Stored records
——

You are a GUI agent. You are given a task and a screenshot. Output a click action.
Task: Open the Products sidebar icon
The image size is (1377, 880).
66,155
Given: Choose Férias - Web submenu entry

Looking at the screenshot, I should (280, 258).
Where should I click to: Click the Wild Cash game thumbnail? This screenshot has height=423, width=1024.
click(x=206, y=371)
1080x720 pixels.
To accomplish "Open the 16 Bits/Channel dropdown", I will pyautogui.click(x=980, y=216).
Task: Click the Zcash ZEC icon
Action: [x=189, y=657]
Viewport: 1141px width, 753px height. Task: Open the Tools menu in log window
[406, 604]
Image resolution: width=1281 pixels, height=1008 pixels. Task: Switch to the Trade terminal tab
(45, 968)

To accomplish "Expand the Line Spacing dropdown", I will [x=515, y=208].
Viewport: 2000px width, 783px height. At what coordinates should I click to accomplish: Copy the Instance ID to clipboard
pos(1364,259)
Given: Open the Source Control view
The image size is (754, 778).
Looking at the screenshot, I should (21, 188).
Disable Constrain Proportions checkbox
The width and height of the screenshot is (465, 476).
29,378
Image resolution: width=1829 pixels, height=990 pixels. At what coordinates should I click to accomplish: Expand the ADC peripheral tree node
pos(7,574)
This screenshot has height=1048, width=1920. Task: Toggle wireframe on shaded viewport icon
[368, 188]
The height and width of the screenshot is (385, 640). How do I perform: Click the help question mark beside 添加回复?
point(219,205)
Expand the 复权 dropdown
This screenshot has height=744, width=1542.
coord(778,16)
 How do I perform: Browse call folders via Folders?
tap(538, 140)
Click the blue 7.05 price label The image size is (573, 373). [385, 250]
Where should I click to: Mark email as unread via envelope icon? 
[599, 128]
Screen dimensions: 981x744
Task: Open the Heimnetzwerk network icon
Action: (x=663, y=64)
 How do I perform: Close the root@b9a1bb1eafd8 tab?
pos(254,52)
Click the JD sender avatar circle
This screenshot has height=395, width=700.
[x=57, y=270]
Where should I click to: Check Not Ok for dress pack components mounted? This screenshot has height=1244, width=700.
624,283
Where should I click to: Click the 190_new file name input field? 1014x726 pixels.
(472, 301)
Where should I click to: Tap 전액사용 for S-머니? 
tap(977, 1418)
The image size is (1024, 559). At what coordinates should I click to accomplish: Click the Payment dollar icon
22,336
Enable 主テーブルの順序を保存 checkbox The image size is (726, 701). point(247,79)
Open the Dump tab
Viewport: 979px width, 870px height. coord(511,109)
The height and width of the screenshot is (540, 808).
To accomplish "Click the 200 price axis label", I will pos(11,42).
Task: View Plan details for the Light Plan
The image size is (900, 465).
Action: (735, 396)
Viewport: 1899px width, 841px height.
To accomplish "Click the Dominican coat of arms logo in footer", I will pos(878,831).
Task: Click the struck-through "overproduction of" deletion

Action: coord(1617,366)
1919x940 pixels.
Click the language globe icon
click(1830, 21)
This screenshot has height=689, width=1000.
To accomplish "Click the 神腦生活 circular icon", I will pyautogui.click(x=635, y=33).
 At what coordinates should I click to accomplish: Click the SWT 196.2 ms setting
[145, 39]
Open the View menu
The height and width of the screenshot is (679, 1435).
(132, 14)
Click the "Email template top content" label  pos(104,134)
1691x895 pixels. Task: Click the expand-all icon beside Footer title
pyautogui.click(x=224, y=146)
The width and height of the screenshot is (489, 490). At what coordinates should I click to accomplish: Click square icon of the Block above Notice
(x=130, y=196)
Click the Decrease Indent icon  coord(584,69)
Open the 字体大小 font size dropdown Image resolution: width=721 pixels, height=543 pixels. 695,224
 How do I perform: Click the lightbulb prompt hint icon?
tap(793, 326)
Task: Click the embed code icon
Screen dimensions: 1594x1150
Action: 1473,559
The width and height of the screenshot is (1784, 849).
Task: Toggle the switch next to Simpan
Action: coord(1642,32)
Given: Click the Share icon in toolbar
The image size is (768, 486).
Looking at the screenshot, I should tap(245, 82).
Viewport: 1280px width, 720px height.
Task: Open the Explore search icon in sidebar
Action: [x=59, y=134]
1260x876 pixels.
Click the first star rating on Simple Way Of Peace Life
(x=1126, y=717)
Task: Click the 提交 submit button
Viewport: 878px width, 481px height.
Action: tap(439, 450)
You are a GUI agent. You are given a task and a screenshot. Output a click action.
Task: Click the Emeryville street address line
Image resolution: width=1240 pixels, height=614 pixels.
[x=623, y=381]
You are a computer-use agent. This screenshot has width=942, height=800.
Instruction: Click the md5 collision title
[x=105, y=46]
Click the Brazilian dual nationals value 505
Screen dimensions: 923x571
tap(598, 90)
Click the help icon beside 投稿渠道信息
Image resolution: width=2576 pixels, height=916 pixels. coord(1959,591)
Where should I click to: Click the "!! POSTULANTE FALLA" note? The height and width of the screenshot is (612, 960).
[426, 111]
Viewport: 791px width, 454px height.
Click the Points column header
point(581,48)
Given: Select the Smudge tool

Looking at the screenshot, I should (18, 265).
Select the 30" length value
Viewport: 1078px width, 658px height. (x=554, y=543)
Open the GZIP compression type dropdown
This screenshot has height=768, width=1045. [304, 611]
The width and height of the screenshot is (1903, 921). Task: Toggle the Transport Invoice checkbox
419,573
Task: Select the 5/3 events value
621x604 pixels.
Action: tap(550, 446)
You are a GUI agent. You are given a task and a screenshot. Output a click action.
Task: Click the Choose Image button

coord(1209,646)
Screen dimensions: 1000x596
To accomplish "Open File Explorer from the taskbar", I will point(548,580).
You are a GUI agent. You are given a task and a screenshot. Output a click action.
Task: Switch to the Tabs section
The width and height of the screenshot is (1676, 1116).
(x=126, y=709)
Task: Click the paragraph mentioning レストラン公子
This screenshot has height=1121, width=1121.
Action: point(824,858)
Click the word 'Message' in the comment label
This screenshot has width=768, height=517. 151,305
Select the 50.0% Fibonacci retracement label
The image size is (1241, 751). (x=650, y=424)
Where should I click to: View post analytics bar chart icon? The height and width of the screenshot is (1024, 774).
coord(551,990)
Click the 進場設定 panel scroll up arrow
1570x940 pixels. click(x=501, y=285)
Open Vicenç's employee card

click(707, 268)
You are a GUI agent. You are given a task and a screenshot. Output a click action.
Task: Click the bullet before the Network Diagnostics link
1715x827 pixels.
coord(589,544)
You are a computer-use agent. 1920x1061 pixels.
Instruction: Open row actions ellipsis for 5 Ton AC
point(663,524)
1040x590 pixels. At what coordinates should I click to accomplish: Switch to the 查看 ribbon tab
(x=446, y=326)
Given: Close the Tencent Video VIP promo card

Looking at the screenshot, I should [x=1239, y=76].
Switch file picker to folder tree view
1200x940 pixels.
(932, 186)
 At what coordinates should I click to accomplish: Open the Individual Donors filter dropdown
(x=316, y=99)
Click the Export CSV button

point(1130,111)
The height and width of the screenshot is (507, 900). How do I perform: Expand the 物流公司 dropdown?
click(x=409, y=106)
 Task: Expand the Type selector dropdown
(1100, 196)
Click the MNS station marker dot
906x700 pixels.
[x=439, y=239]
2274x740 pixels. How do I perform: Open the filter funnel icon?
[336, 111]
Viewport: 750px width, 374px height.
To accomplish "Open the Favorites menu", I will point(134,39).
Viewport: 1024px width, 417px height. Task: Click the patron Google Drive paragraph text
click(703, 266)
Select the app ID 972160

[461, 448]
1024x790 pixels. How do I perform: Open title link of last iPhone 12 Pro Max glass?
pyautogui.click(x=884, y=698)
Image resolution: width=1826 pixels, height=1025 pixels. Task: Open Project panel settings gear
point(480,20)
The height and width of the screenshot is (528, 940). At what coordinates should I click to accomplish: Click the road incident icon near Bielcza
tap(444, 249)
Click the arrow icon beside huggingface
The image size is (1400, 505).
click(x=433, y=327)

——

# Activity
Work out how many lines of the data hold the string "price". Reply with that number alone.

# Response for this exercise
2